Wer weiss, was geschehen wäre, ohne diese Welle der Entrüstung, die nach dem Urteil über die Bäckerei hereingebrochen ist? Hätte das Geschäft dieselben Konsequenzen gezogen? Wäre der Verurteilte heute noch als Ausbildner tätig? Vielleicht hätte das Geschäft auch ohne Druck die Konsequenzen gezogen. Vielleicht hätte sich über andere Kanäle Widerstand formiert. Sicher ist nur: Ohne Soziale Medien wäre der öffentliche Druck nie in so kurzer Zeit so gross geworden.

In diesem Sinne darf den Sozialen Medien etwas Positives abgewonnen werden. Sie haben ihren Teil dazu beigetragen, dass der Mann, wegen dessen Taten zwei junge Frauen noch heute leiden, keine Lernenden mehr betreuen wird.

Derselbe Fall aber offenbarte uns in ebenso eindrücklicher Weise die Abgründe der Sozialen Medien, beziehungsweise unser Verständnis dafür, was es bedeutet, auf diesen Plattformen unsere Emotionen unreflektiert rauszulassen. Es ist menschlich, dass solch abscheuliche Taten in uns Wut auslösen. Es ist ebenso menschlich, dass wir in einem Gespräch mit Freunden oder der Familie diesen Zorn in Worte fassen, die an dieser Stelle nicht abgedruckt werden dürften. Die Sozialen Medien werden als eine Art digitaler Stammtisch verstanden, an dem man ungefiltert sagen darf, was einem auf der Zunge brennt. Aber nein, das ist kein Stammtisch, an dem man sich mit vier, fünf Menschen unterhält, die man kennt. Was wir hier sagen, ist öffentlich und erst noch in schriftlicher Form festgehalten.

Es geht nicht darum, Mitleid für den Verurteilten zu erzeugen. Tom Rüfenacht hat sich dafür entschieden, sein Bekenntnis auf Facebook zu publizieren. Auf einer Plattform mit offener Kommentarfunktion, die eben bekannt dafür ist, dass hier die Wut der Menschen ungefiltert in die Öffentlichkeit strömt.
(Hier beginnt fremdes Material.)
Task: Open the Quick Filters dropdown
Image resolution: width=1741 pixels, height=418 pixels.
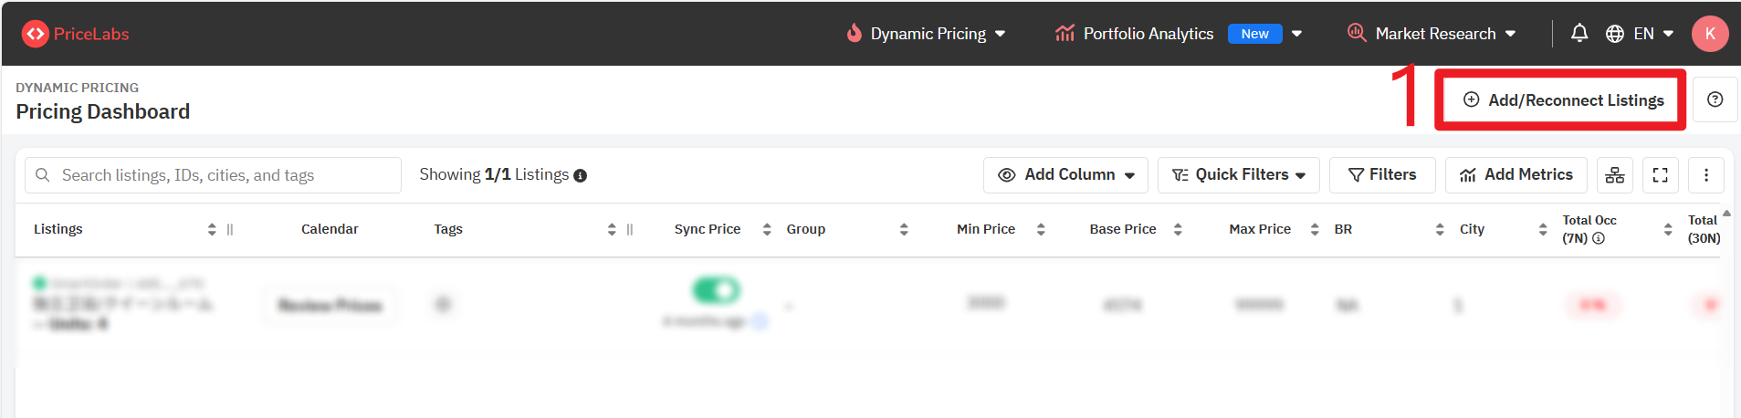Action: [x=1238, y=175]

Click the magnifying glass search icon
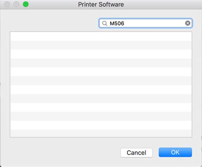[105, 23]
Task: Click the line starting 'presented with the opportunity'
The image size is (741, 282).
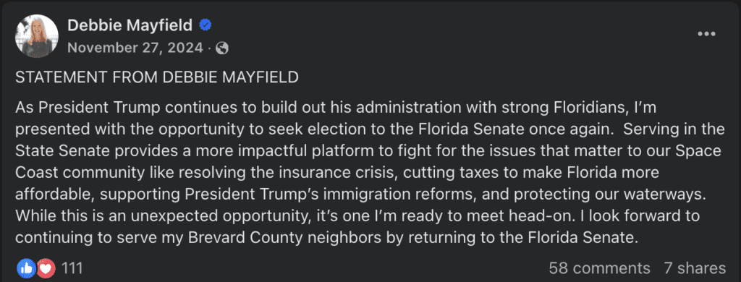Action: (370, 130)
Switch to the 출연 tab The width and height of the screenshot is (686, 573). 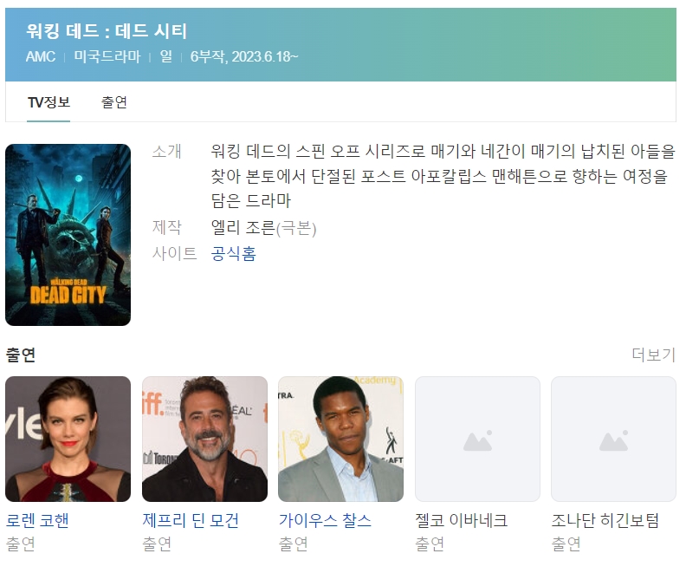coord(114,102)
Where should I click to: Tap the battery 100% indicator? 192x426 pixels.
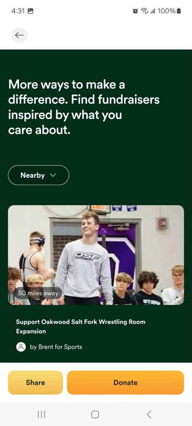(169, 11)
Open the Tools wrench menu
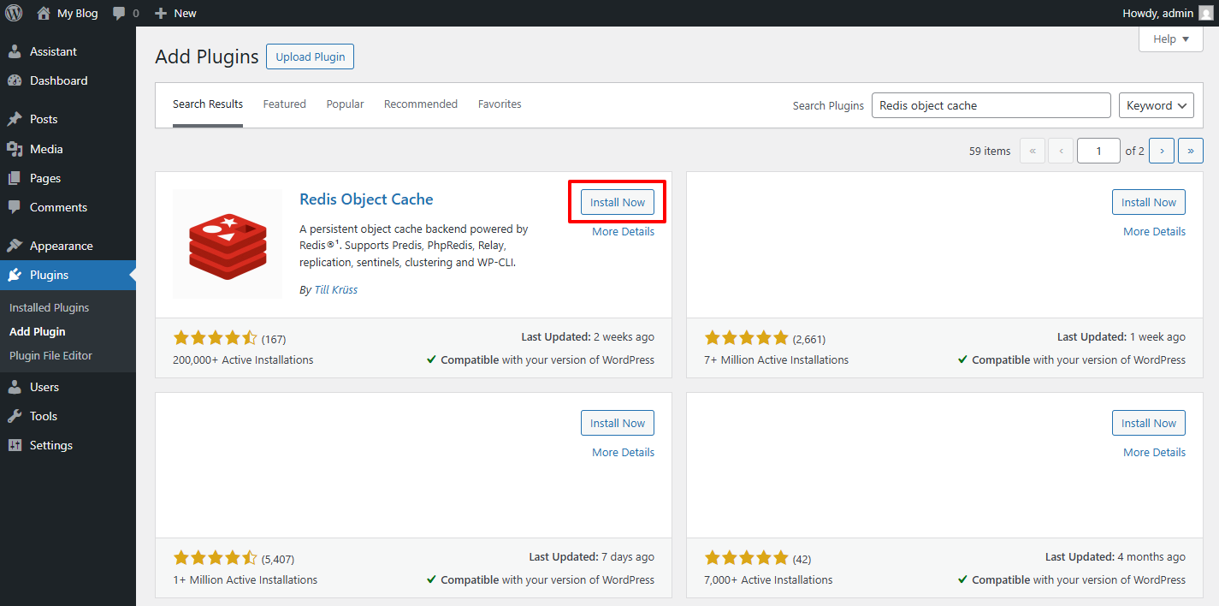The image size is (1219, 606). 15,416
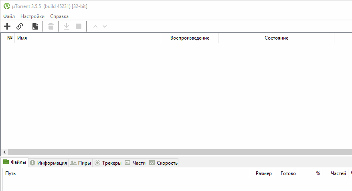Sort list by Состояние column header

(276, 38)
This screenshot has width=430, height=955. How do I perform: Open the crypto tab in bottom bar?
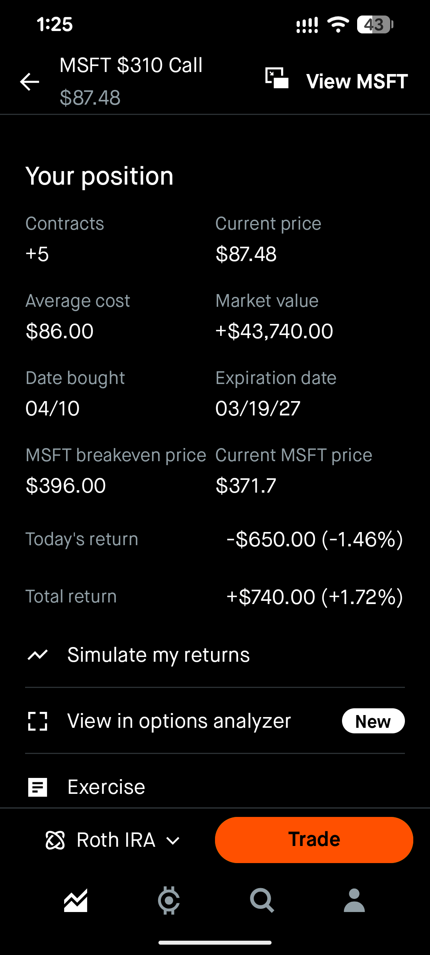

Die teils sehr krassen Kommentare, die sich unter seiner mittlerweile gelöschten Mitteilung angehäuft haben, sind die Geister, die er selbst rief.

Aber all die Menschen, die hier wüste Beschimpfungen, Aufrufe zum Selbstmord oder gar Todesdrohungen ausgesprochen haben, scheinen nicht zu verstehen, dass das, was sie auf ihrem Handy in die Kommentarspalten tippen, nicht einfach als Nachricht bei einer bestimmten Person landet, sondern öffentlich ausgestellt ist. Es ist, als würden sie sich auf den Zentralplatz stellen und jedem, der vorbeiläuft, ins Gesicht schreien, was sie gerade aufregt. Und noch öfter wird offensichtlich vergessen, dass Beschimpfungen, Verleumdungen, üble Nachrede und Drohungen gemäss unserem Gesetz Straftaten sind, für die man verurteilt werden kann.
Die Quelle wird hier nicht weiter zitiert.